Component 4: Policy Decision Point (PDP)

The PDP is the team/production mode component. It runs as kz server start --bundle ./bundle.yaml and evaluates every resolve request through three stages:

JWT Verification

The caller presents a JWT. The PDP validates signature, issuer, audience, and expiration against configured issuers. Built-in profiles for GitHub Actions, Kubernetes, GCP, and AWS automatically normalize JWT claims into standard identity variables.

CEL Policy Evaluation

Policies are CEL expressions evaluated top-down, first-match-wins. For detailed examples and design guidelines, see policy-based access control for machine identities. The expression context includes verified identity fields (org, service, env, action, branch, actor, groups), the requested secret path (ref), raw JWT claims (claims.*), and untrusted caller context (context.*).

policies:
  - name: allow-backend-prod
    rule: "org == 'myorg' && service == 'myorg/backend' && ref.matches('secret/data/prod/**')"
    effect: allow
  - name: default-deny
    rule: "true"
    effect: deny

Resource Resolution

If policy allows, the PDP resolves the secret from the matching backend. Resources use ref patterns with glob matching, and the most specific match wins.

How Components Compose

Solo Mode

Solo mode is a single developer or CI runner using the kz CLI directly. The active components are:

  • Shell hooks (optional) for automatic loading on cd
  • Provider abstraction for resolving from vaults
  • MITM proxy (optional, via --blind) for AI agent workloads

No server process is required. Configuration lives in .keyzero.toml. This is the default starting point.

Team Mode

Team mode adds the PDP server for centralized policy enforcement.
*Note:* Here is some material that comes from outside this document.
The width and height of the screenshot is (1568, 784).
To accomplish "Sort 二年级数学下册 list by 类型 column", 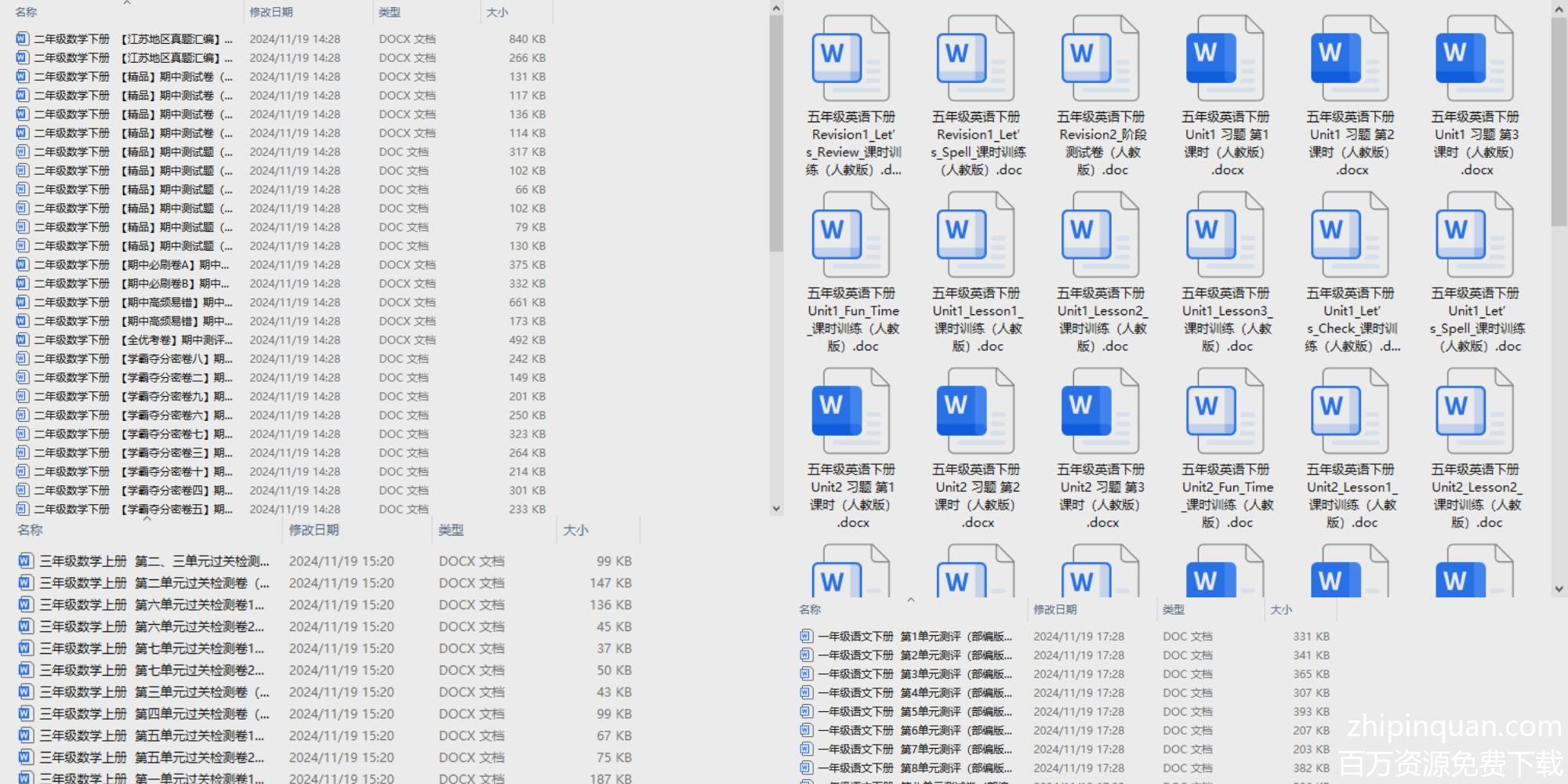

The active components are:

  • PDP server running kz server start --bundle ./bundle.yaml
  • JWT verification for caller authentication
  • CEL policies for authorization
  • Provider abstraction for backend resolution
  • Credential-swapping proxy (optional, via --proxy) for short-lived token mode

In team mode, clients authenticate with JWTs and the server enforces policies before resolving secrets. The server can also run in MCP mode (--mcp) to serve AI agents directly via the Model Context Protocol. Team mode supports containerized deployments on Docker and Kubernetes.
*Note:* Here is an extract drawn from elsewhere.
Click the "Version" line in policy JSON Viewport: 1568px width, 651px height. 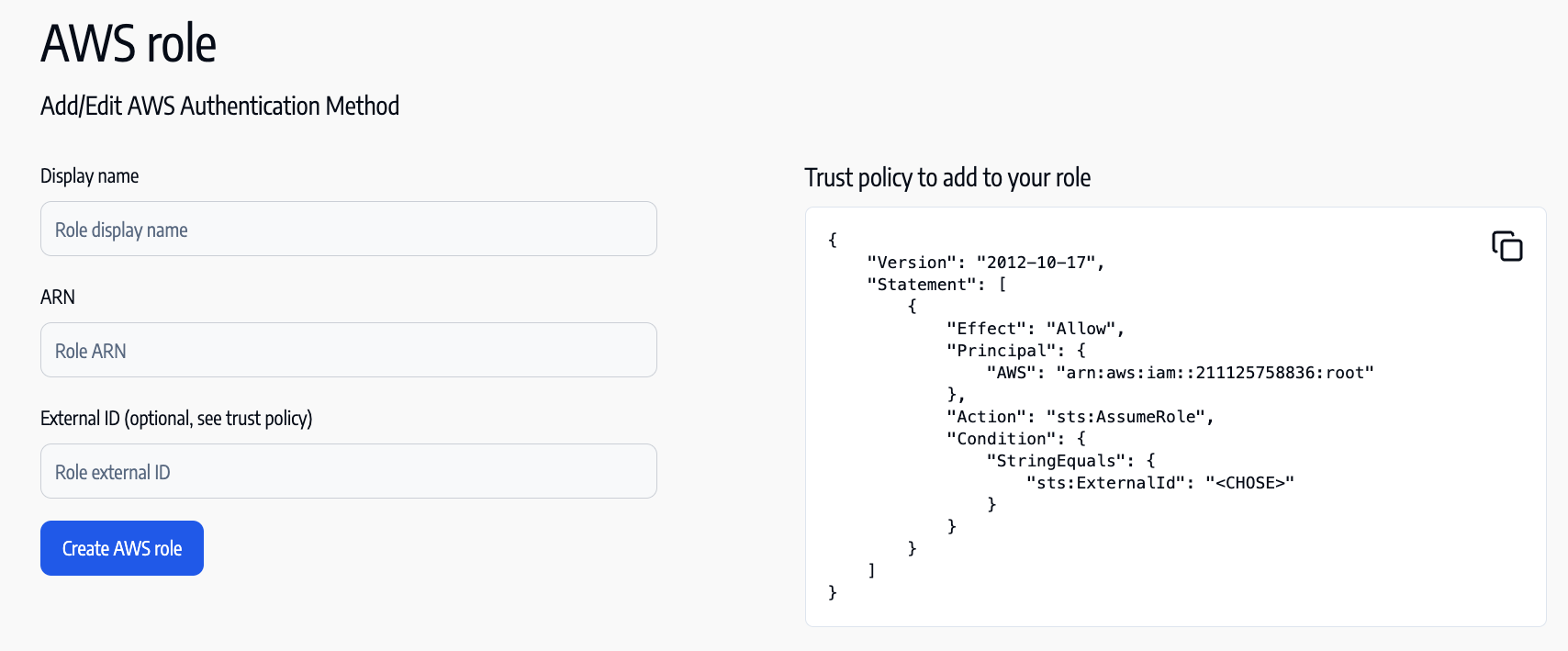point(985,263)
Performance Characteristics

Cold start. The kz binary is a native Rust executable. CLI startup is under 10ms. Server startup includes loading the bundle and initializing backend connections, typically under 100ms.

Resolution latency. Secret resolution latency is dominated by the backend. Local providers (Keychain, env_file) resolve in under 5ms. Remote providers (Vault, AWS Secrets Manager, 1Password CLI) add network round-trip time, typically 50-200ms depending on the backend and network conditions.

MITM proxy overhead. The blind mode proxy adds approximately 1-3ms per request for token scanning and replacement. TLS handshake overhead is amortized across connections to the same host.

Caching. The CLI resolves secrets once at startup and injects them into the subprocess environment. The server supports TTL-based caching via the ttl field on resources. Short-lived mode tokens have configurable expiration (default 300 seconds).

Bundle validation. kz server check --bundle ./bundle.yaml validates the entire configuration (CEL syntax, backend references, issuer configuration) without starting the server. Use this in CI to catch configuration errors early.